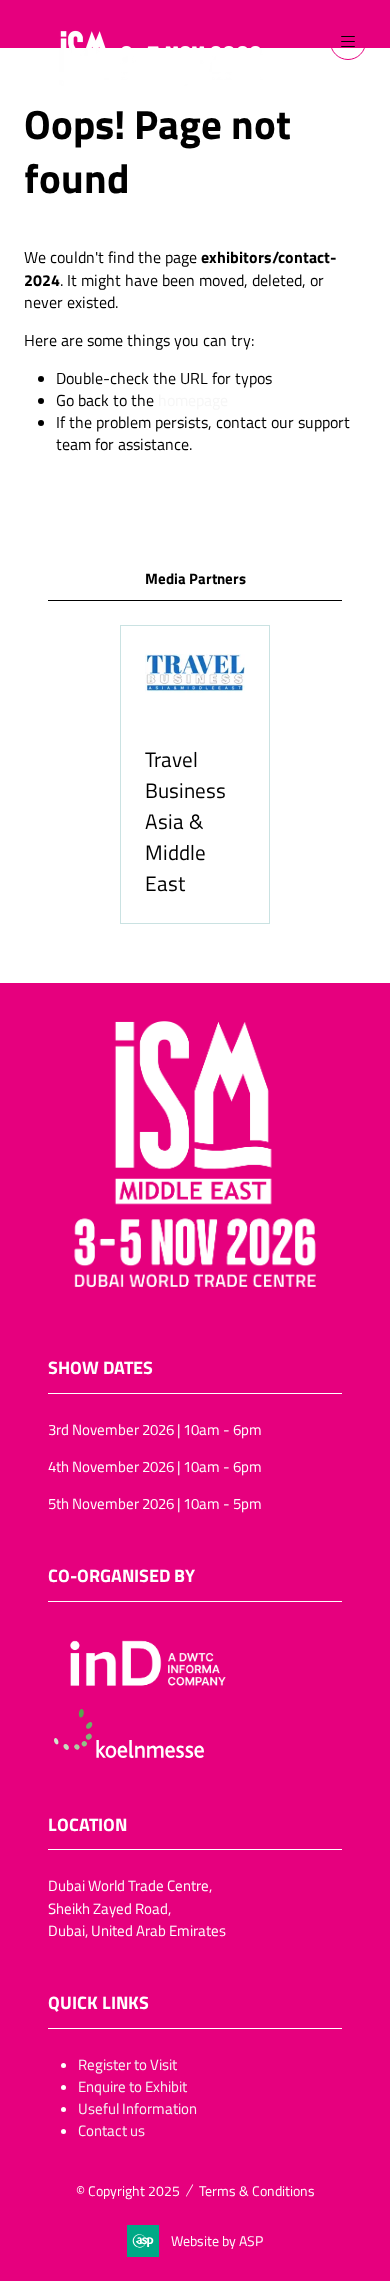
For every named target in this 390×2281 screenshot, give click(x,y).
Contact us (111, 2130)
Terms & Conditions (257, 2190)
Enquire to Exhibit (132, 2086)
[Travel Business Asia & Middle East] (195, 774)
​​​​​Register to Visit (127, 2064)
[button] (348, 42)
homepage (193, 400)
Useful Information (137, 2108)
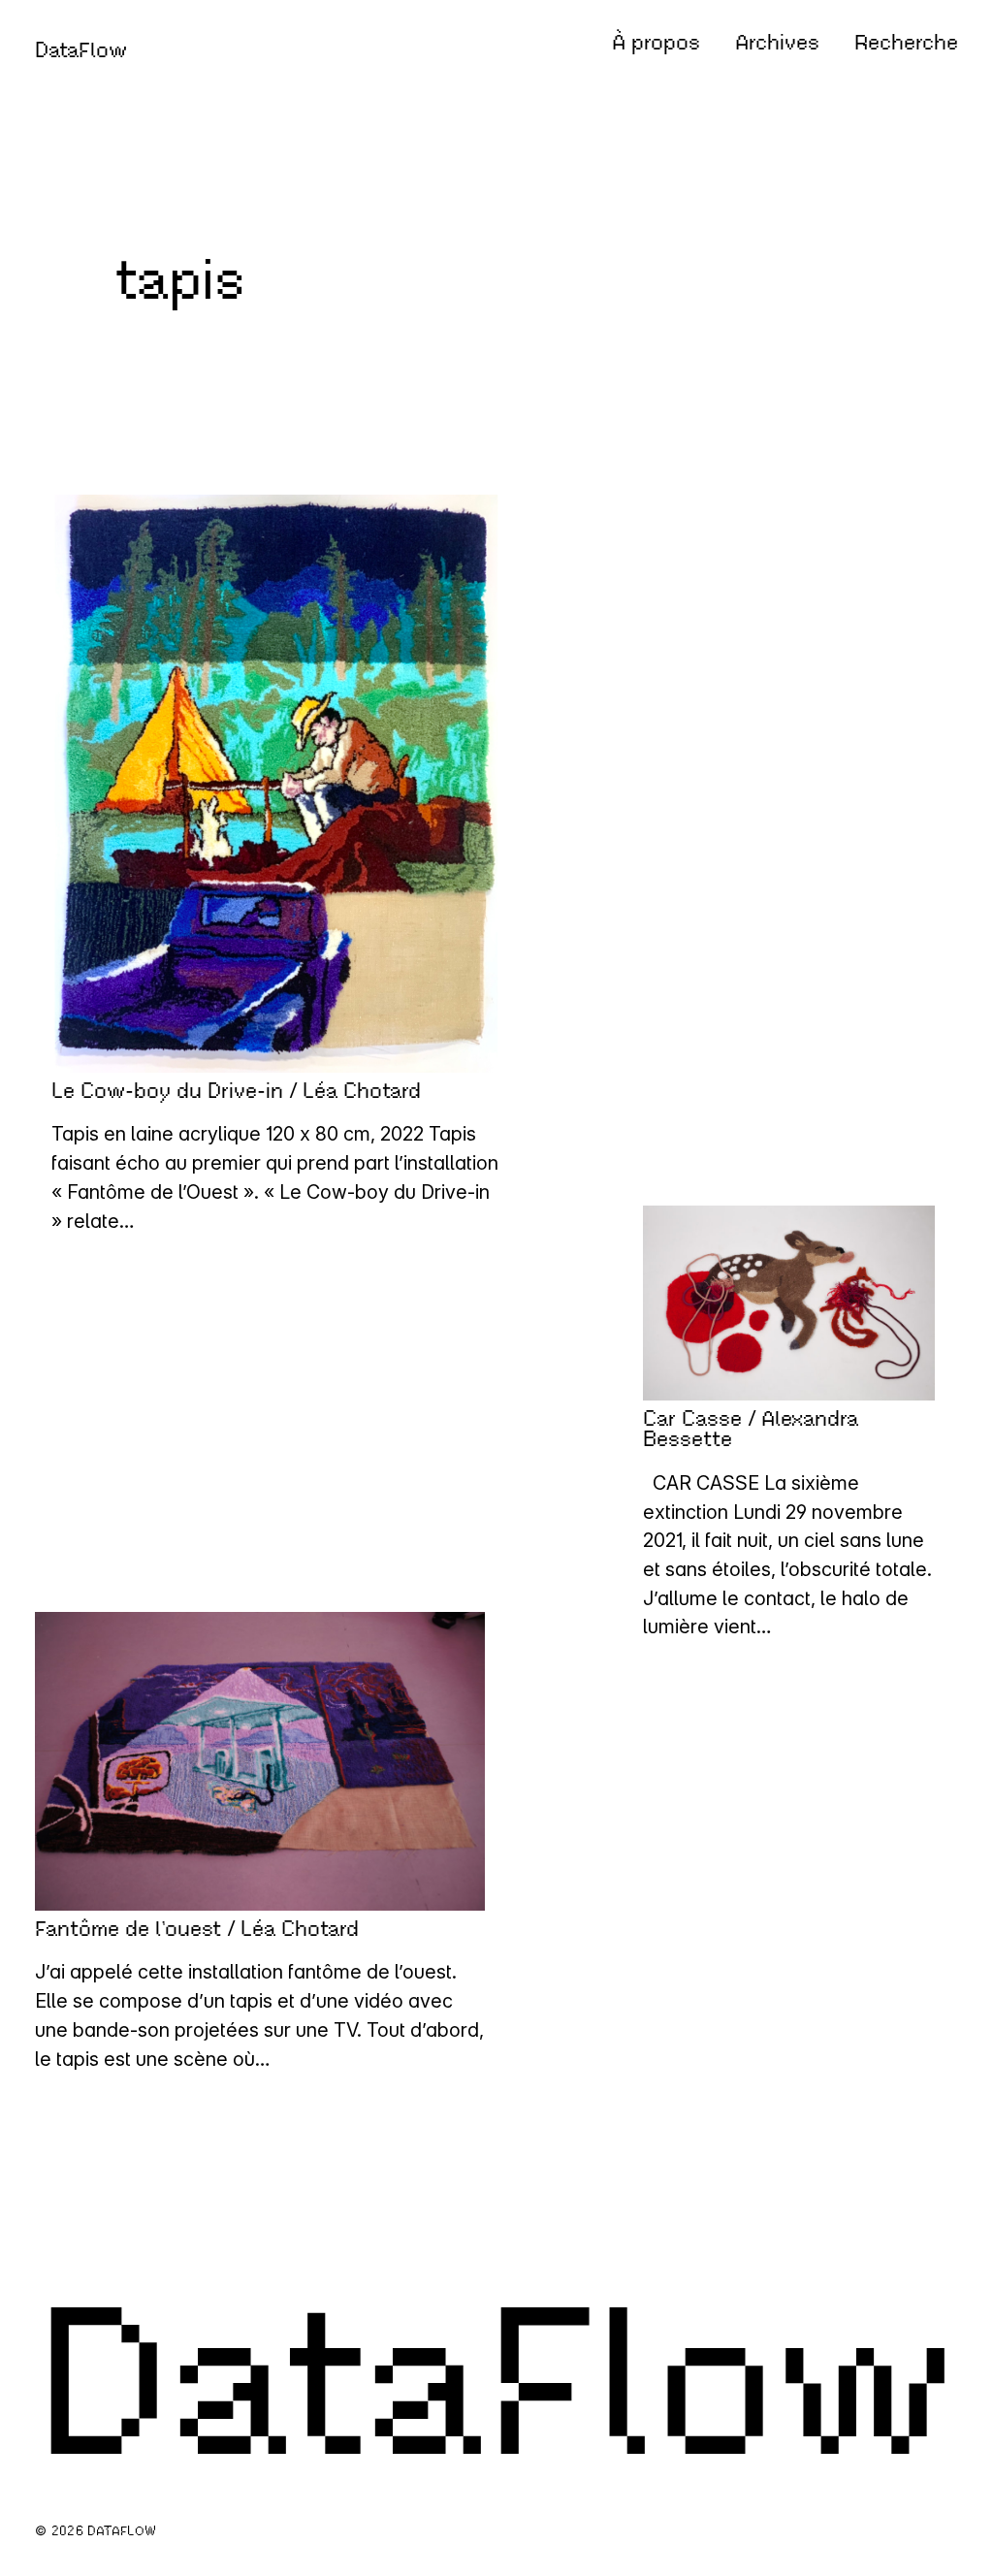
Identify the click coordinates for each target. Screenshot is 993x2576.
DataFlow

-.-.-

• INSTRUCTIONS TO FOLLOW
Please print the span that begins at the line holding "Enquire to Exhibit (132, 2086)" and ends at the last line of the data, both ends included, with no pictures.

• TASK SOLUTION
Enquire to Exhibit (132, 2086)
[Travel Business Asia & Middle East] (195, 774)
​​​​​Register to Visit (127, 2064)
[button] (348, 42)
homepage (193, 400)
Useful Information (137, 2108)
Identify the click coordinates for each target. Screenshot is 993x2576.
DataFlow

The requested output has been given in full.